In June 1947, Zhang Boju joined the China Democratic League and served as a member of the Provisional Working Committee of the League in Beiping (now Beijing). He actively participated in anti-persecution and anti-hunger movements organized by the Peking University Student Union. In 1957, he was mistakenly classified as a rightist. Thanks to the intervention of Vice Premier Chen Yi, Zhang was appointed the first deputy director of the Jilin Provincial Museum. In 1967, he was labeled a "current counter-revolutionary" and sent to a rural cadre program in Shulan County, Jilin Province. However, the local commune refused to accept him, leaving him and his wife reliant on support from relatives and friends to survive. In 1972, after Premier Zhou Enlai learned of his situation, he instructed that Zhang be appointed as a member of the Central Research Institute of Culture and History. In 1980, the institute rehabilitated Zhang Boju, restoring his reputation.

== Collection ==
In early 1946, several scattered paintings and calligraphy works from the Forbidden City were discovered in Northeast China. Zhang Boju, then serving as a special member of the Palace Museum, proposed two suggestions: first, that all items listed as having been "gifted" by Puyi to Pujie, regardless of their authenticity, should be appraised and repurchased by the Palace Museum; second, that pieces identified as masterpieces after appraisal should also be purchased at a fair price.Zhang estimated that among the 1,198 works of calligraphy and painting, approximately 400 to 500 were valuable masterpieces. According to the prices at the time, it would not have required substantial funds to recover the majority of them. However, the director of the Palace Museum, Ma Heng, only verbally agreed to the proposal and failed to take any action. As a result, many renowned paintings and valuable artworks ended up in the hands of merchants and private collectors.

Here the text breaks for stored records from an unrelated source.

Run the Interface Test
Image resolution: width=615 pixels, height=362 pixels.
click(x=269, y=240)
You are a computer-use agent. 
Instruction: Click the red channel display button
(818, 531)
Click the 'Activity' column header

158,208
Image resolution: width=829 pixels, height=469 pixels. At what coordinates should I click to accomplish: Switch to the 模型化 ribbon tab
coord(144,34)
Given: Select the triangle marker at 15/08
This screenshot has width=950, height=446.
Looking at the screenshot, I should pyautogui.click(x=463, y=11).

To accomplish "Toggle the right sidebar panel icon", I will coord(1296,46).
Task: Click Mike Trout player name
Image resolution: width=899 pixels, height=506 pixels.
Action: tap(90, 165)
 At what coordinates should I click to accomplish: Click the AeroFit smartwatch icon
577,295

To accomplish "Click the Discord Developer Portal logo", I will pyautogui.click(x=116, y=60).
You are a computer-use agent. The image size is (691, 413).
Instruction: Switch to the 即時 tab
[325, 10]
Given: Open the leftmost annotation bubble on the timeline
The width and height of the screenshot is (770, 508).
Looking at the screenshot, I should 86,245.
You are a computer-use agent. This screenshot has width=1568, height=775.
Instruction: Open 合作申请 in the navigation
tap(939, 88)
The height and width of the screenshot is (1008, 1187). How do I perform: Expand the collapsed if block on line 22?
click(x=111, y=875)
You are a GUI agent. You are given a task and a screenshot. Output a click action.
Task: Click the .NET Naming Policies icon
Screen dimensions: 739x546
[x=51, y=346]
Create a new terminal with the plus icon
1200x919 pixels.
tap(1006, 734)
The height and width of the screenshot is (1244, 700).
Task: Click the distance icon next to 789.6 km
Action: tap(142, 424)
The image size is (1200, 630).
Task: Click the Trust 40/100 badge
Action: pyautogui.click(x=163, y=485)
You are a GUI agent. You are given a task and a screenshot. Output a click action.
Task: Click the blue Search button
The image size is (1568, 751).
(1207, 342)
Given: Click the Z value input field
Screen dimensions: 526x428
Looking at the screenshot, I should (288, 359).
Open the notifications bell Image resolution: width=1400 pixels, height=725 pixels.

At that time, Ma Juchuan of the Yuchi Shanfang Studio in Liulichang was among the first to travel to Northeast China, followed by Jin Bosheng of the Lunwen Studio. Both men were highly skilled in authentication and demonstrated boldness in their pursuits. They acquired numerous rubbings, calligraphy, and paintings from the Northeast. Ma Juchuan sold counterfeit and mediocre works to the Palace Museum, reserving genuine masterpieces for sale to Shanghai merchants at exorbitant prices. Some of these items were even smuggled abroad through collusion with Shanghai traders. For instance, The Eight Meritorious Deeds by Chen Hong of the Tang dynasty and Lady Yang Mounting a Horse by Qian Xuan of the Yuan dynasty were both eventually lost overseas.Later, Ma Juchuan acquired Spring Outing by Zhan Ziqian, pricing it at 800 taels of gold. Upon learning of this, Zhang Boju immediately suggested to Ma Heng, the director of the Palace Museum, that the painting was a national treasure and should be acquired by the museum. Zhang even offered to assist with funding if the museum faced financial difficulties. However, Ma Heng did not take action. Left with no choice, Zhang personally negotiated with the merchant and ultimately purchased the painting for 220 taels of gold. At that time, Zhang had already acquired several significant works from the Song and Yuan dynasties, and his funds were severely strained. To secure Spring Outing, he had to sell his property to make the payment.Before this, Jin Bosheng had acquired Dao Fu Zan Scroll by Fan Zhongyan, which included a colophon by Wen Tong. When Zhang Daqian expressed interest in purchasing it, Ma Heng intervened and attempted to reclaim it for the Palace Museum, but Jin avoided him. Ultimately, Zhang Boju sold his property to acquire Dao Fu Zan Scroll.

In 1956, Zhang Boju and his wife, Pan Su (February 28, 1915 – April 16, 1992), donated several invaluable works of art to the state. These included Spring Outing by Zhan Ziqian from the Sui Dynasty, Ping Fu Tie by Lu Ji, Shangyangtai Tie by Li Bai, Gift to Zhang Haohao by Du Mu, Zhu Shangzuo Tie by Huang Tingjian, Lijia Shi by Wu Ju, Zishu Shi Tie by Cai Xiang, and Cursive Thousand-Character Classic by Zhao Mengfu. At the time, the Minister of Culture, Shen Yanbing, personally issued a certificate of commendation to honor their contributions.